In 2004, CooperVision acquired Ocular Sciences, Inc., a global manufacturer and marketer of soft contact lenses. This acquisition helped the company become the third-largest soft contact lens manufacturer in the world. The acquisition technically concluded on January 7, 2005. In 2011, CooperVision announced its rebranding, developed by Siegel+Gale, a global branding firm. In 2012, this rebrand was one of five companies to win the "Best of Awards" by REBRAND. In August 2011, CooperVision initiated a product recall certain lots of Avaira toric lenses and later spherical lenses, after identifying silicone oil residue in a limited number of lots, following customer complaints of hazy vision.

In 2013, researchers from CooperVision, along with others from Linköping University, the University of Ottawa, FibroGen Inc., and Synsam Opticians participated in a study on the partial success of artificial corneas. This study was published in Science Translational Medicine and reported on the BBC. In August 2014, CooperVision completed the acquisition of Sauflon Pharmaceuticals Limited, a UK-based manufacturer of daily disposable silicone based contact lenses.

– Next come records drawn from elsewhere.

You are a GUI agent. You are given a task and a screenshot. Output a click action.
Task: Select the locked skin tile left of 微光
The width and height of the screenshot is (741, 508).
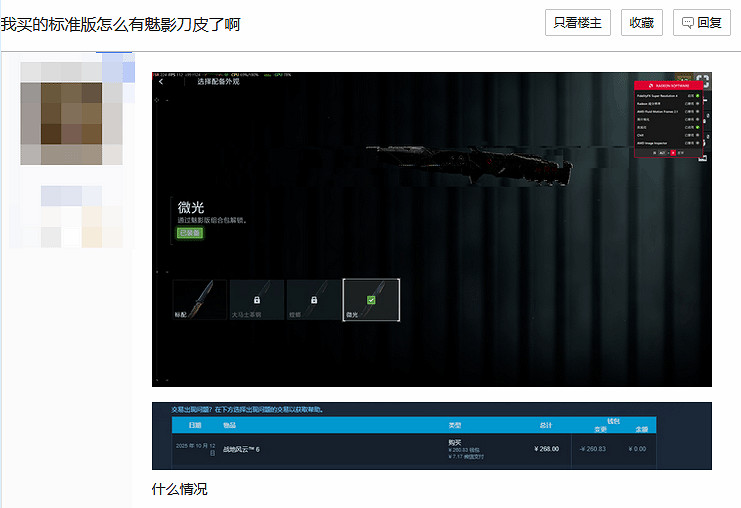pos(314,299)
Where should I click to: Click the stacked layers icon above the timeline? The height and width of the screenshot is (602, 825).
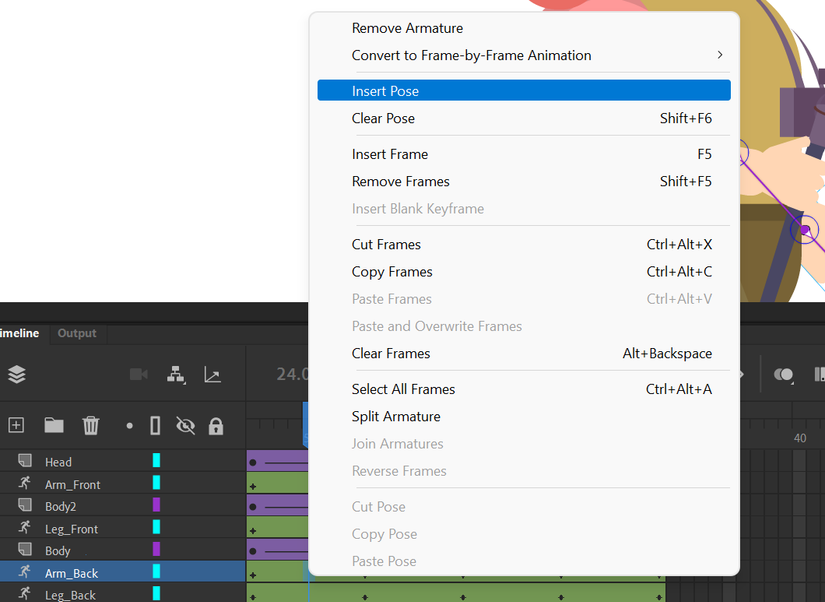[16, 373]
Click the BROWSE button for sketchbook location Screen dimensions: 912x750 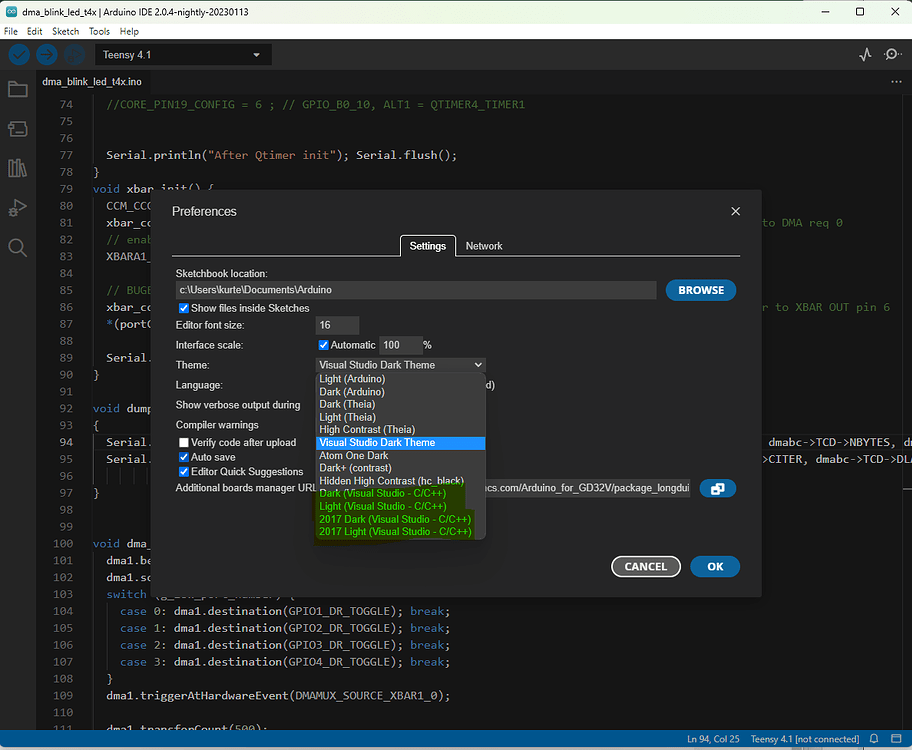(700, 290)
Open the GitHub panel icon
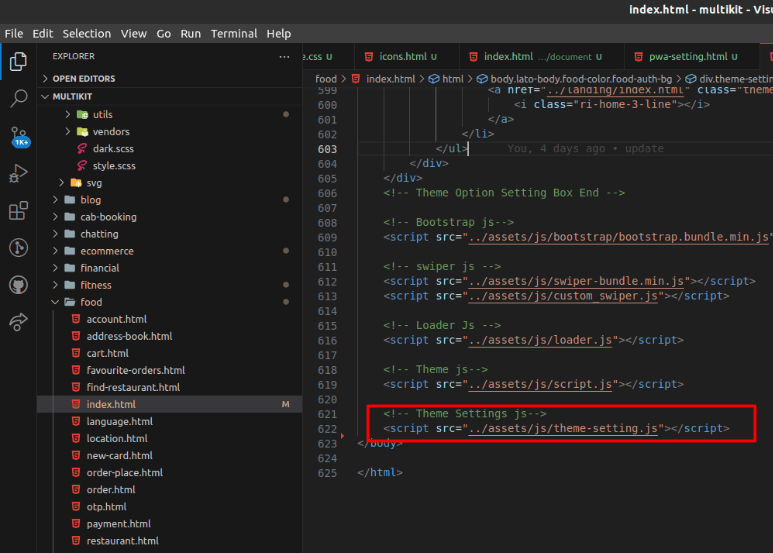This screenshot has width=773, height=553. (x=18, y=285)
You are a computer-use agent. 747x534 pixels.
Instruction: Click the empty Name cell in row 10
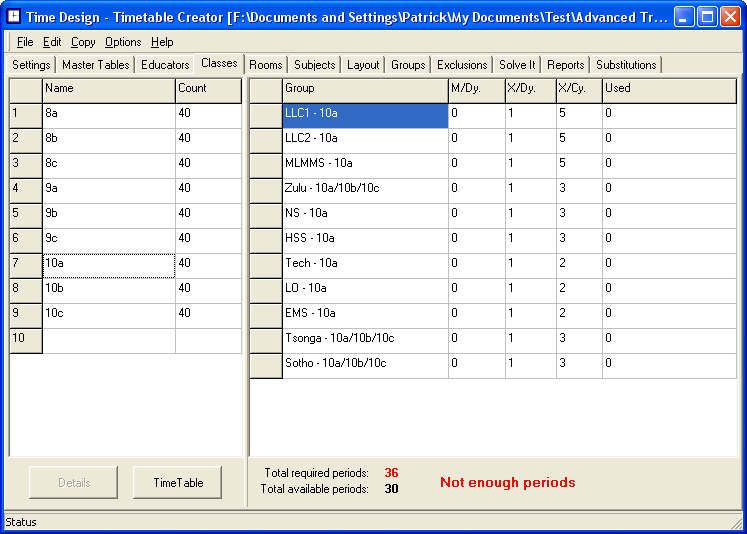click(x=108, y=340)
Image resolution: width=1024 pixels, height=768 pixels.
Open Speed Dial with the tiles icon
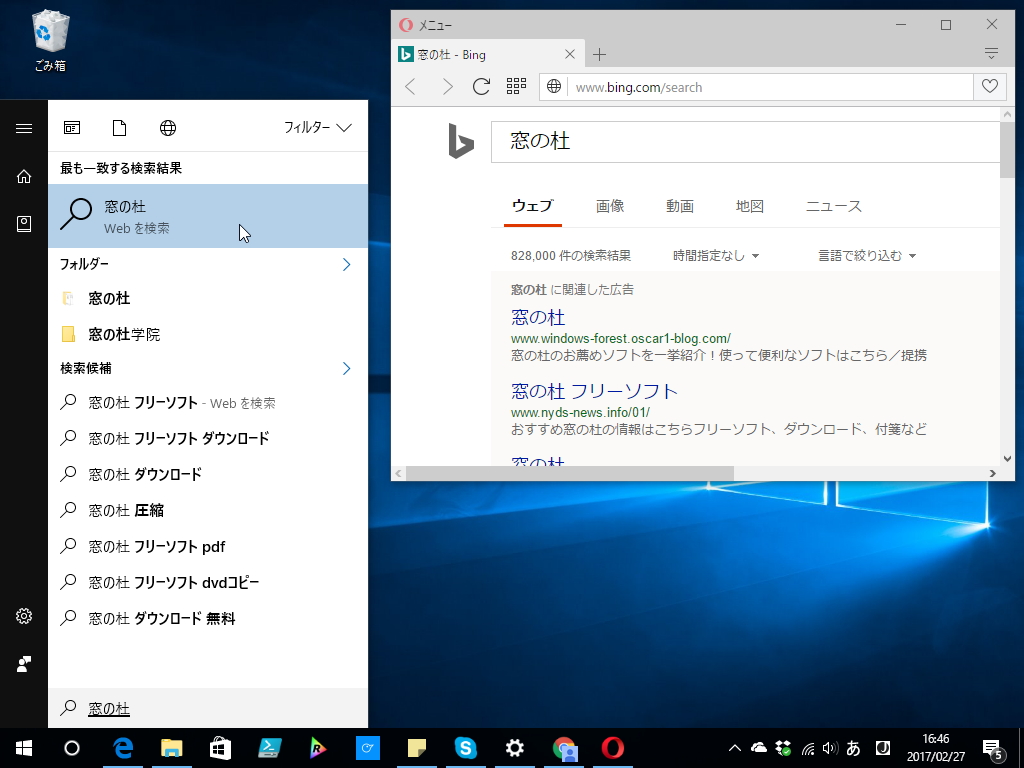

In December 2017, CooperVision completed the acquisition of Paragon Vision Sciences. This was followed by the acquisition of Blanchard Contact Lenses in 2019, as well as GP Specialists in 2020. CooperVision acquired EnsEyes, a Danish specialty contact lens manufacturer, in June 2022. In November 2022, CooperVision announced the acquisition of SynergEyes, a hybrid contact lens manufacturer based in Carlsbad, California. The acquisition was completed in January 2023.

==Products==
CooperVision develops, manufactures, and markets a range of contact lenses. CooperVision produces both spherical contact lenses and specialty lens products. America's Best, Walmart, Costco, Visionworks, Pearle Vision, Target Corporation and Vision Source private label contacts are manufactured by CooperVision.